TASK ITEM: From the top of the entries below through the line containing "Uncheck the INTERF filter checkbox", return every line exactly as written, please, and stop there.
── DATA UNDER STUDY ──
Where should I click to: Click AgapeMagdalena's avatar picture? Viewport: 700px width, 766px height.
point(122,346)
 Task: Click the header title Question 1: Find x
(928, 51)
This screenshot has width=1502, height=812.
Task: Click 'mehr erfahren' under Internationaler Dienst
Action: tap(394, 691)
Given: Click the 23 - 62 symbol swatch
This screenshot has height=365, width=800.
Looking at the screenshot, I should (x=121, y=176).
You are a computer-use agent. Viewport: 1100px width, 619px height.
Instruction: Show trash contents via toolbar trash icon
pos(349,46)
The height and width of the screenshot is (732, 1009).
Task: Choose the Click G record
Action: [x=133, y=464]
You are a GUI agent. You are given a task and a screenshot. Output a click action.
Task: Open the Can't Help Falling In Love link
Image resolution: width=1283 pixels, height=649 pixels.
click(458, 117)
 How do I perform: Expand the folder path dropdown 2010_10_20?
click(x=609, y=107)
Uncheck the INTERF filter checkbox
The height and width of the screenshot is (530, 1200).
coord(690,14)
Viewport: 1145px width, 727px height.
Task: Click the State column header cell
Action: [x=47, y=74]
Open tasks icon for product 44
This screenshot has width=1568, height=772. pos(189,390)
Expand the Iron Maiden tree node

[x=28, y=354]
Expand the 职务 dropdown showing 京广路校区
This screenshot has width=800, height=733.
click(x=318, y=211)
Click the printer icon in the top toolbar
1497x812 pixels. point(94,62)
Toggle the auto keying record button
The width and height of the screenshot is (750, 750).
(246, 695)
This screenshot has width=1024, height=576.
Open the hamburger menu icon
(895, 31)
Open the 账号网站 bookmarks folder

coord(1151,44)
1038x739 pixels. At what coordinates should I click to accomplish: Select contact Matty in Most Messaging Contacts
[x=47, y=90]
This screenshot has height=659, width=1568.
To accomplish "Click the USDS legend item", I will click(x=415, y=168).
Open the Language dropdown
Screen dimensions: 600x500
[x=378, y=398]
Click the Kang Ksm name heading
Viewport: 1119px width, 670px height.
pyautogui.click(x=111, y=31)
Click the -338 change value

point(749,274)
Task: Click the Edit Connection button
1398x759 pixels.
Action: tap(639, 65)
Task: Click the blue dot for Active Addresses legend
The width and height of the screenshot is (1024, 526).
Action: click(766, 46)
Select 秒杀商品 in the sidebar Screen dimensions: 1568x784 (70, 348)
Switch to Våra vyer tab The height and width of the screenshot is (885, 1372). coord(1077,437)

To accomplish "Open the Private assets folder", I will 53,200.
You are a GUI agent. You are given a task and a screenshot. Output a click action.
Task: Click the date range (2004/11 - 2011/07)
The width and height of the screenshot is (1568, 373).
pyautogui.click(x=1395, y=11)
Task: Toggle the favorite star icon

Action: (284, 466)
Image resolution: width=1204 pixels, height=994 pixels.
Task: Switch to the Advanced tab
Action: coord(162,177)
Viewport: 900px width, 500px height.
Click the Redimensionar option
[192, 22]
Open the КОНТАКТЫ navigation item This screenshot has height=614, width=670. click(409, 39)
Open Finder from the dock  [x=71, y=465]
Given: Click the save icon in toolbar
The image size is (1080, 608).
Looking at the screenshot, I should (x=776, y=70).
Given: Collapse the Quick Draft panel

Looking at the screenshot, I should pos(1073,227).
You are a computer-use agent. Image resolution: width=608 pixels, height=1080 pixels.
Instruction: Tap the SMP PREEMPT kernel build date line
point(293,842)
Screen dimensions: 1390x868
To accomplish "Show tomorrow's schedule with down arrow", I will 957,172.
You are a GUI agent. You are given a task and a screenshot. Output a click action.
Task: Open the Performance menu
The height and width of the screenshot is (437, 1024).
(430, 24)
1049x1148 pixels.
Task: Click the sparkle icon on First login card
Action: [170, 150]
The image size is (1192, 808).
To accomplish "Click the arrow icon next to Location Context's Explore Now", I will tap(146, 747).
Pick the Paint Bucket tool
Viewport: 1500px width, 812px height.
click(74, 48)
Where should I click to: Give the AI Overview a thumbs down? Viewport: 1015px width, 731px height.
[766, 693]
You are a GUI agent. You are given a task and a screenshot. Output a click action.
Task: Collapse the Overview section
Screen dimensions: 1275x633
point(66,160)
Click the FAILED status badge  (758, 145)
───
RESPONSE TO THE EXERCISE:
Where should I click to: Click AgapeMagdalena's avatar picture? Viewport: 700px width, 766px height.
point(122,346)
 Task: Click the header title Question 1: Find x
(928, 51)
This screenshot has width=1502, height=812.
Task: Click 'mehr erfahren' under Internationaler Dienst
Action: tap(394, 691)
Given: Click the 23 - 62 symbol swatch
This screenshot has height=365, width=800.
Looking at the screenshot, I should (x=121, y=176).
You are a computer-use agent. Viewport: 1100px width, 619px height.
Instruction: Show trash contents via toolbar trash icon
pos(349,46)
The height and width of the screenshot is (732, 1009).
Task: Choose the Click G record
Action: [x=133, y=464]
You are a GUI agent. You are given a task and a screenshot. Output a click action.
Task: Open the Can't Help Falling In Love link
Image resolution: width=1283 pixels, height=649 pixels.
click(458, 117)
 How do I perform: Expand the folder path dropdown 2010_10_20?
click(x=609, y=107)
Uncheck the INTERF filter checkbox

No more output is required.